(Extracted data entries)

============

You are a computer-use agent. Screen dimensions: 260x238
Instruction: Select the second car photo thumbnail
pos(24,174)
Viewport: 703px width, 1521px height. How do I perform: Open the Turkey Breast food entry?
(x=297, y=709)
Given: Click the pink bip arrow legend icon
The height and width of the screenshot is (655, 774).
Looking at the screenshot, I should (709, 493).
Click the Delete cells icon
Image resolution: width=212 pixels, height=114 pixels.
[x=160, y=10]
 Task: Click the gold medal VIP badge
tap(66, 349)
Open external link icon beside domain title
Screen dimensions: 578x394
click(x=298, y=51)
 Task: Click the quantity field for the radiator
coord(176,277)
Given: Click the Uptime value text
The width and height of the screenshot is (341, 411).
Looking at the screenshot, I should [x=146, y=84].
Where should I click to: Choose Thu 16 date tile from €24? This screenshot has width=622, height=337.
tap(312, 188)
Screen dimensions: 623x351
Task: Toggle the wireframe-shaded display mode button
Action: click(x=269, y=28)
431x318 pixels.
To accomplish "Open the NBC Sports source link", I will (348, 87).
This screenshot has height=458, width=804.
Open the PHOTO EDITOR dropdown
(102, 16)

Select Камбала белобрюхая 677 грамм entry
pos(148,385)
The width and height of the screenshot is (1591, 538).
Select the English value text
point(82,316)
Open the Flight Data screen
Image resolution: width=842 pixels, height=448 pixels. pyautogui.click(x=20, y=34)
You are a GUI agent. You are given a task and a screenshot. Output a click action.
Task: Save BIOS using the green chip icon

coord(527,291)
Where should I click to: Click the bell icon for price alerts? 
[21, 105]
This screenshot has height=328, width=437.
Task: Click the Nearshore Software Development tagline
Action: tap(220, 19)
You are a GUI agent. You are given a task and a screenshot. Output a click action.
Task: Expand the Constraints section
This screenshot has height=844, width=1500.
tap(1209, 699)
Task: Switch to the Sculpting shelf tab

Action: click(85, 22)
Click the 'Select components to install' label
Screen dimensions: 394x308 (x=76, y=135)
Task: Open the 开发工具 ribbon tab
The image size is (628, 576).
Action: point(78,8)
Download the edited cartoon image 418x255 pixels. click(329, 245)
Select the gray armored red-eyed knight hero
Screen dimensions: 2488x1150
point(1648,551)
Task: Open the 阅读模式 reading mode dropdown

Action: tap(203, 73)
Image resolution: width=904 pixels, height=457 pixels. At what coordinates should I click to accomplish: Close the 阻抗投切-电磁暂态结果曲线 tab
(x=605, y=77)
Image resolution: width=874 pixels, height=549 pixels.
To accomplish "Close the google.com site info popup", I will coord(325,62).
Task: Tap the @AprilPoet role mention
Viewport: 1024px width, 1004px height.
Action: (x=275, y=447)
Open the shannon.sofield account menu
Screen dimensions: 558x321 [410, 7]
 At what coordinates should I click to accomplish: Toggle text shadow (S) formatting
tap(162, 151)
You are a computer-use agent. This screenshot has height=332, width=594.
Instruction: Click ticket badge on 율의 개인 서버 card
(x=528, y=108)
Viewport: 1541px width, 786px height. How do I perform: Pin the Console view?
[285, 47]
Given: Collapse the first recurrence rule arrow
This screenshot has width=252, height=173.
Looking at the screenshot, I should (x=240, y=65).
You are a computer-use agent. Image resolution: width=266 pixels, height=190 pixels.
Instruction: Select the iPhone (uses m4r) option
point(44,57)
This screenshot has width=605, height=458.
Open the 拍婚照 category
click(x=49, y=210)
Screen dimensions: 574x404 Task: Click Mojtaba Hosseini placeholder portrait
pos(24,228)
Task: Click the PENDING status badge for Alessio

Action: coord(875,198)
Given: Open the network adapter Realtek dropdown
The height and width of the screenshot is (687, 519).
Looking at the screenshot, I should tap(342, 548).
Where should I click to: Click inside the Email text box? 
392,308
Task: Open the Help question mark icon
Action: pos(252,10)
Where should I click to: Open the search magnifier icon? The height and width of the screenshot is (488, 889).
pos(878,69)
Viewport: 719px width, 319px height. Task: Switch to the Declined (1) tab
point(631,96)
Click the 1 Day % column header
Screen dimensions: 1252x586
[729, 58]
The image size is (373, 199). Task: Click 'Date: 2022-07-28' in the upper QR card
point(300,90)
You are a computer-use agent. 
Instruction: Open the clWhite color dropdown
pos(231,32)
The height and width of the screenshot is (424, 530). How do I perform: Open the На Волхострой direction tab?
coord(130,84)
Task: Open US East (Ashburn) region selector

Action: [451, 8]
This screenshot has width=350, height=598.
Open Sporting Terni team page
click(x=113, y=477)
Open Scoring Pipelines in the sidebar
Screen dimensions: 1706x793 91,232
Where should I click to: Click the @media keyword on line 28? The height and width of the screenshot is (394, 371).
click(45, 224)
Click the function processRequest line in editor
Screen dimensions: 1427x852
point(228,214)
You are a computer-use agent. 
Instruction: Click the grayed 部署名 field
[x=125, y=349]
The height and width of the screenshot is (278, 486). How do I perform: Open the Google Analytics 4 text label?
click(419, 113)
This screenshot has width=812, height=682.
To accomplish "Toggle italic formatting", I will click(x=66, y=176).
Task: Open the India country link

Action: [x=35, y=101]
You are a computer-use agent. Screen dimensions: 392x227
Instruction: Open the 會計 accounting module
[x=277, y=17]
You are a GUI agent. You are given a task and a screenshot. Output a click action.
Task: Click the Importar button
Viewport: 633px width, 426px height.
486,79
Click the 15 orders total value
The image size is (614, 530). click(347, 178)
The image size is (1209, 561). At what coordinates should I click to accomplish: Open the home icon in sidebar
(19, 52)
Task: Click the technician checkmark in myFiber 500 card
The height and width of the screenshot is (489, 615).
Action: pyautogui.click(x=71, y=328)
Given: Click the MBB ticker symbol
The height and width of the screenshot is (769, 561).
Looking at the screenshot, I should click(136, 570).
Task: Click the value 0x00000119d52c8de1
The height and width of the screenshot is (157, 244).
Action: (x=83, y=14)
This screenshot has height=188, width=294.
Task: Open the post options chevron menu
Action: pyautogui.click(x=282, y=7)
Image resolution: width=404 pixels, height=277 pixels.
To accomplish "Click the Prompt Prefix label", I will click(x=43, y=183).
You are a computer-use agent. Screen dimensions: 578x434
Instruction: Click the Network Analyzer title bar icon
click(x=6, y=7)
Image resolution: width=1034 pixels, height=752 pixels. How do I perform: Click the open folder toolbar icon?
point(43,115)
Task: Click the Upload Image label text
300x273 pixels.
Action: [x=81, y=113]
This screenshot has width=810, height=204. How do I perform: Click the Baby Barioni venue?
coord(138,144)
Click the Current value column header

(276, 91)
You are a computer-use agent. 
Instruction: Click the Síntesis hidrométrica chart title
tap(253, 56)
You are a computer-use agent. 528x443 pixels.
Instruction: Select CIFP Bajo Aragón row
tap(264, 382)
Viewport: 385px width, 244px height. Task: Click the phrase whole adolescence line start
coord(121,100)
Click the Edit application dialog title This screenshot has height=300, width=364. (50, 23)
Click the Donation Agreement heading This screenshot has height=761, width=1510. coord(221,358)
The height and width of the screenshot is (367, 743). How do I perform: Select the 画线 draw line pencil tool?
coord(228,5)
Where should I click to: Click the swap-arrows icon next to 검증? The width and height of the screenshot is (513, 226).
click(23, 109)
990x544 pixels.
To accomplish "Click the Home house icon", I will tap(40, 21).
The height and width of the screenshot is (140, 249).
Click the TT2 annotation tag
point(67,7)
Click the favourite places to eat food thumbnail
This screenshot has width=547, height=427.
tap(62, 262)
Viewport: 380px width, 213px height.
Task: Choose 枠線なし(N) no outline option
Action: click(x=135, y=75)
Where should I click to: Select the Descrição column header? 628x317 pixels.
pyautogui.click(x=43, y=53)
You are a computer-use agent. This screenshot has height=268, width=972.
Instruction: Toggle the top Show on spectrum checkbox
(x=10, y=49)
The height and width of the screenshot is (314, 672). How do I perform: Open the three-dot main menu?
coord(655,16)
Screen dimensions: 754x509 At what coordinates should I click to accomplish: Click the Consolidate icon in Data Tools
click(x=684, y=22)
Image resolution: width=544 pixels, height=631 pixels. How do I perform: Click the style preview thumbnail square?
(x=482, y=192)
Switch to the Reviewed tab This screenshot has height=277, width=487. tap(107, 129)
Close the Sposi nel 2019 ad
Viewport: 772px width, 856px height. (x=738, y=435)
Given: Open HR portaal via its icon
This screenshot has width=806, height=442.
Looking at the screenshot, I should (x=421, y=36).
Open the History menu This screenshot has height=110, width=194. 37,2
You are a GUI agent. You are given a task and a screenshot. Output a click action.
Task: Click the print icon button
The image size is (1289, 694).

============

DESCRIPTION OF THE TASK> Look through the records above for the string "computer", then copy every line that has it.

SOLUTION TO THIS TASK>
You are a computer-use agent. Screen dimensions: 260x238
You are a computer-use agent. This screenshot has height=332, width=594.
You are a computer-use agent. Image resolution: width=266 pixels, height=190 pixels.
You are a computer-use agent. 
You are a computer-use agent. 
You are a computer-use agent. Screen dimensions: 392x227
You are a computer-use agent. Screen dimensions: 578x434
You are a computer-use agent. 
You are a computer-use agent. 528x443 pixels.
You are a computer-use agent. This screenshot has height=268, width=972.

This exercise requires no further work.